**EXERCISE BRIEF**
Your task is to output every record exactly as it is given.

(MATERIAL FOR THE TASK Opens)

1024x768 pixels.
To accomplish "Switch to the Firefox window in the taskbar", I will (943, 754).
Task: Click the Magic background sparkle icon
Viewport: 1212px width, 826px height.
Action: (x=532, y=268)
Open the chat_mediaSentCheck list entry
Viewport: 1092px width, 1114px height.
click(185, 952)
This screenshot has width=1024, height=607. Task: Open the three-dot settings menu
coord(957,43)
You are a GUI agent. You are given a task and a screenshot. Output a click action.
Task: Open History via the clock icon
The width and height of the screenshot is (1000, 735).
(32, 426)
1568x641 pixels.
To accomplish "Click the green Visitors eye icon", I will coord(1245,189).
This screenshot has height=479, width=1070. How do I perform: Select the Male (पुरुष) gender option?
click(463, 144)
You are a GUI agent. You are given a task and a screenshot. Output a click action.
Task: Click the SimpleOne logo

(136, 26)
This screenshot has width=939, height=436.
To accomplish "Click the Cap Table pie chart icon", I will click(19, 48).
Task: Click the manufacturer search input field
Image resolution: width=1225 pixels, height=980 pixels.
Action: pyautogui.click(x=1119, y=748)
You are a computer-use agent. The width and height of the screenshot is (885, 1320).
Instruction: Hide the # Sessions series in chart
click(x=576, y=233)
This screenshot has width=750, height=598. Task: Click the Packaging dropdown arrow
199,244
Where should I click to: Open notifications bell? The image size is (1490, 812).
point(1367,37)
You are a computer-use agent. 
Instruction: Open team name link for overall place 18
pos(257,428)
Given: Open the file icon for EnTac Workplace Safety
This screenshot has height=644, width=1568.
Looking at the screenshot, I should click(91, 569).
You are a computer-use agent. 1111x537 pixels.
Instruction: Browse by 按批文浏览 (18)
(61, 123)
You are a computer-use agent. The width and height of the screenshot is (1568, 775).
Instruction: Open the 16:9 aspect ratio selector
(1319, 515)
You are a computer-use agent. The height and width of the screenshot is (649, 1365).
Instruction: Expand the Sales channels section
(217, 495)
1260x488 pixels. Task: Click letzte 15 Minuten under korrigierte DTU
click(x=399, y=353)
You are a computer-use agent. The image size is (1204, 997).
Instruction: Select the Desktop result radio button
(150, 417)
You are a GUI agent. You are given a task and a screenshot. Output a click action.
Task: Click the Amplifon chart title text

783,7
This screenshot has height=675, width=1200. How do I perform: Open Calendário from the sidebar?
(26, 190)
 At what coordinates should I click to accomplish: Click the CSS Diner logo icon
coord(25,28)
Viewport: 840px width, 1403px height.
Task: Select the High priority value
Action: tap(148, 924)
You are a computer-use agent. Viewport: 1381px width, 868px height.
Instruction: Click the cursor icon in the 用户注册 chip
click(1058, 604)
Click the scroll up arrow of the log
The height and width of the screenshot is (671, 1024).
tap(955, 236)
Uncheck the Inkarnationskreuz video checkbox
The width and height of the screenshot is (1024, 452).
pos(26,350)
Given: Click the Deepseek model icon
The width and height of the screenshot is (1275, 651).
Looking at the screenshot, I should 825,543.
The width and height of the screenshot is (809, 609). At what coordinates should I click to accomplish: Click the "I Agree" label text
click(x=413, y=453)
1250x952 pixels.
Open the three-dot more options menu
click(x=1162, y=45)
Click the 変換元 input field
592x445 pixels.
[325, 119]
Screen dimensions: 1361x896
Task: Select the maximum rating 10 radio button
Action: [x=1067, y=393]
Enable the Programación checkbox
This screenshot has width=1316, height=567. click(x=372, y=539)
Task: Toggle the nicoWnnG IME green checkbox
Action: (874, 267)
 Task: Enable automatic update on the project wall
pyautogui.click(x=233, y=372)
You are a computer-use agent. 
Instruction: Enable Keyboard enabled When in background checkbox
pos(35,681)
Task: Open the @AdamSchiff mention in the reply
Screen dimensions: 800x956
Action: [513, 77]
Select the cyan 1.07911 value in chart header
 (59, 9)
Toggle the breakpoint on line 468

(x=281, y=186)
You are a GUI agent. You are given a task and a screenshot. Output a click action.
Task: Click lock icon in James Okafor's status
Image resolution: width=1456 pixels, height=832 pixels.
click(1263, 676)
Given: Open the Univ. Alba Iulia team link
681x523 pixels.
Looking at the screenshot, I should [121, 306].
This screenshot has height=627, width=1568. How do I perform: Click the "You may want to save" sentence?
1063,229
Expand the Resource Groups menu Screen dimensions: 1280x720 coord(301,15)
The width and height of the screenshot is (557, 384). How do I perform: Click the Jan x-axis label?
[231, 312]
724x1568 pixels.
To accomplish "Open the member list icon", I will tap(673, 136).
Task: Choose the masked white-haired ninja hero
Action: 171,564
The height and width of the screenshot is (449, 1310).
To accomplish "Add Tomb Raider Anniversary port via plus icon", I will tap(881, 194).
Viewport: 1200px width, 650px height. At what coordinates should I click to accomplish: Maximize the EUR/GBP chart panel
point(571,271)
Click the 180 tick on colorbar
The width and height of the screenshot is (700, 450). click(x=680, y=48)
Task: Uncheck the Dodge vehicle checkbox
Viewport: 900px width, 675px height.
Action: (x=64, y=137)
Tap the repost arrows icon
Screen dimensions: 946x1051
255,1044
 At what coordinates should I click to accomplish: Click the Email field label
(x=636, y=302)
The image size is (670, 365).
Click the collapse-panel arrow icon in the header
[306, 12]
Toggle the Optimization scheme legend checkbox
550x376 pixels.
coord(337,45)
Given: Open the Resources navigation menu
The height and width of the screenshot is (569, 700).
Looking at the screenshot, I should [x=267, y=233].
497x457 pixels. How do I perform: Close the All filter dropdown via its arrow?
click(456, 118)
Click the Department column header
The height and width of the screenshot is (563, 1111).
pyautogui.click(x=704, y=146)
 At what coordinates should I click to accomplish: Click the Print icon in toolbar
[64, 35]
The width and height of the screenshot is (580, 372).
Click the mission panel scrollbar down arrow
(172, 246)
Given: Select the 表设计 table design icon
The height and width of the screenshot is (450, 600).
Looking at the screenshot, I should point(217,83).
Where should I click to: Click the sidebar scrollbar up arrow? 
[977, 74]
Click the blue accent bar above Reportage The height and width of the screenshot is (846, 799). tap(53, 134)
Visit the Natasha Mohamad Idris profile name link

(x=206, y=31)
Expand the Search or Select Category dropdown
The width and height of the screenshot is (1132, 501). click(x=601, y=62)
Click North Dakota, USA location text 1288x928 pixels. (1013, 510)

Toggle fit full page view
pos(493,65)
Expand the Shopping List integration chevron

(MATERIAL FOR THE TASK Closes)

**REPLY TO THE TASK**
1024x768 pixels.
To accomplish "Switch to the Firefox window in the taskbar", I will (943, 754).
Task: Click the Magic background sparkle icon
Viewport: 1212px width, 826px height.
Action: (x=532, y=268)
Open the chat_mediaSentCheck list entry
Viewport: 1092px width, 1114px height.
click(185, 952)
This screenshot has width=1024, height=607. Task: Open the three-dot settings menu
coord(957,43)
You are a GUI agent. You are given a task and a screenshot. Output a click action.
Task: Open History via the clock icon
The width and height of the screenshot is (1000, 735).
(32, 426)
1568x641 pixels.
To accomplish "Click the green Visitors eye icon", I will coord(1245,189).
This screenshot has height=479, width=1070. How do I perform: Select the Male (पुरुष) gender option?
click(463, 144)
You are a GUI agent. You are given a task and a screenshot. Output a click action.
Task: Click the SimpleOne logo

(136, 26)
This screenshot has width=939, height=436.
To accomplish "Click the Cap Table pie chart icon", I will click(19, 48).
Task: Click the manufacturer search input field
Image resolution: width=1225 pixels, height=980 pixels.
Action: pyautogui.click(x=1119, y=748)
You are a computer-use agent. The width and height of the screenshot is (885, 1320).
Instruction: Hide the # Sessions series in chart
click(x=576, y=233)
This screenshot has width=750, height=598. Task: Click the Packaging dropdown arrow
199,244
Where should I click to: Open notifications bell? The image size is (1490, 812).
point(1367,37)
You are a computer-use agent. 
Instruction: Open team name link for overall place 18
pos(257,428)
Given: Open the file icon for EnTac Workplace Safety
This screenshot has height=644, width=1568.
Looking at the screenshot, I should click(91, 569).
You are a computer-use agent. 1111x537 pixels.
Instruction: Browse by 按批文浏览 (18)
(61, 123)
You are a computer-use agent. The width and height of the screenshot is (1568, 775).
Instruction: Open the 16:9 aspect ratio selector
(1319, 515)
You are a computer-use agent. The height and width of the screenshot is (649, 1365).
Instruction: Expand the Sales channels section
(217, 495)
1260x488 pixels. Task: Click letzte 15 Minuten under korrigierte DTU
click(x=399, y=353)
You are a computer-use agent. The image size is (1204, 997).
Instruction: Select the Desktop result radio button
(150, 417)
You are a GUI agent. You are given a task and a screenshot. Output a click action.
Task: Click the Amplifon chart title text

783,7
This screenshot has height=675, width=1200. How do I perform: Open Calendário from the sidebar?
(26, 190)
 At what coordinates should I click to accomplish: Click the CSS Diner logo icon
coord(25,28)
Viewport: 840px width, 1403px height.
Task: Select the High priority value
Action: tap(148, 924)
You are a computer-use agent. Viewport: 1381px width, 868px height.
Instruction: Click the cursor icon in the 用户注册 chip
click(1058, 604)
Click the scroll up arrow of the log
The height and width of the screenshot is (671, 1024).
tap(955, 236)
Uncheck the Inkarnationskreuz video checkbox
The width and height of the screenshot is (1024, 452).
pos(26,350)
Given: Click the Deepseek model icon
The width and height of the screenshot is (1275, 651).
Looking at the screenshot, I should 825,543.
The width and height of the screenshot is (809, 609). At what coordinates should I click to accomplish: Click the "I Agree" label text
click(x=413, y=453)
1250x952 pixels.
Open the three-dot more options menu
click(x=1162, y=45)
Click the 変換元 input field
592x445 pixels.
[325, 119]
Screen dimensions: 1361x896
Task: Select the maximum rating 10 radio button
Action: [x=1067, y=393]
Enable the Programación checkbox
This screenshot has width=1316, height=567. click(x=372, y=539)
Task: Toggle the nicoWnnG IME green checkbox
Action: (874, 267)
 Task: Enable automatic update on the project wall
pyautogui.click(x=233, y=372)
You are a computer-use agent. 
Instruction: Enable Keyboard enabled When in background checkbox
pos(35,681)
Task: Open the @AdamSchiff mention in the reply
Screen dimensions: 800x956
Action: [513, 77]
Select the cyan 1.07911 value in chart header
 (59, 9)
Toggle the breakpoint on line 468

(x=281, y=186)
You are a GUI agent. You are given a task and a screenshot. Output a click action.
Task: Click lock icon in James Okafor's status
Image resolution: width=1456 pixels, height=832 pixels.
click(1263, 676)
Given: Open the Univ. Alba Iulia team link
681x523 pixels.
Looking at the screenshot, I should [121, 306].
This screenshot has height=627, width=1568. How do I perform: Click the "You may want to save" sentence?
1063,229
Expand the Resource Groups menu Screen dimensions: 1280x720 coord(301,15)
The width and height of the screenshot is (557, 384). How do I perform: Click the Jan x-axis label?
[231, 312]
724x1568 pixels.
To accomplish "Open the member list icon", I will tap(673, 136).
Task: Choose the masked white-haired ninja hero
Action: 171,564
The height and width of the screenshot is (449, 1310).
To accomplish "Add Tomb Raider Anniversary port via plus icon", I will tap(881, 194).
Viewport: 1200px width, 650px height. At what coordinates should I click to accomplish: Maximize the EUR/GBP chart panel
point(571,271)
Click the 180 tick on colorbar
The width and height of the screenshot is (700, 450). click(x=680, y=48)
Task: Uncheck the Dodge vehicle checkbox
Viewport: 900px width, 675px height.
Action: (x=64, y=137)
Tap the repost arrows icon
Screen dimensions: 946x1051
255,1044
 At what coordinates should I click to accomplish: Click the Email field label
(x=636, y=302)
The image size is (670, 365).
Click the collapse-panel arrow icon in the header
[306, 12]
Toggle the Optimization scheme legend checkbox
550x376 pixels.
coord(337,45)
Given: Open the Resources navigation menu
The height and width of the screenshot is (569, 700).
Looking at the screenshot, I should [x=267, y=233].
497x457 pixels. How do I perform: Close the All filter dropdown via its arrow?
click(456, 118)
Click the Department column header
The height and width of the screenshot is (563, 1111).
pyautogui.click(x=704, y=146)
 At what coordinates should I click to accomplish: Click the Print icon in toolbar
[64, 35]
The width and height of the screenshot is (580, 372).
Click the mission panel scrollbar down arrow
(172, 246)
Given: Select the 表设计 table design icon
The height and width of the screenshot is (450, 600).
Looking at the screenshot, I should point(217,83).
Where should I click to: Click the sidebar scrollbar up arrow? 
[977, 74]
Click the blue accent bar above Reportage The height and width of the screenshot is (846, 799). tap(53, 134)
Visit the Natasha Mohamad Idris profile name link

(x=206, y=31)
Expand the Search or Select Category dropdown
The width and height of the screenshot is (1132, 501). click(x=601, y=62)
Click North Dakota, USA location text 1288x928 pixels. (1013, 510)

Toggle fit full page view
pos(493,65)
Expand the Shopping List integration chevron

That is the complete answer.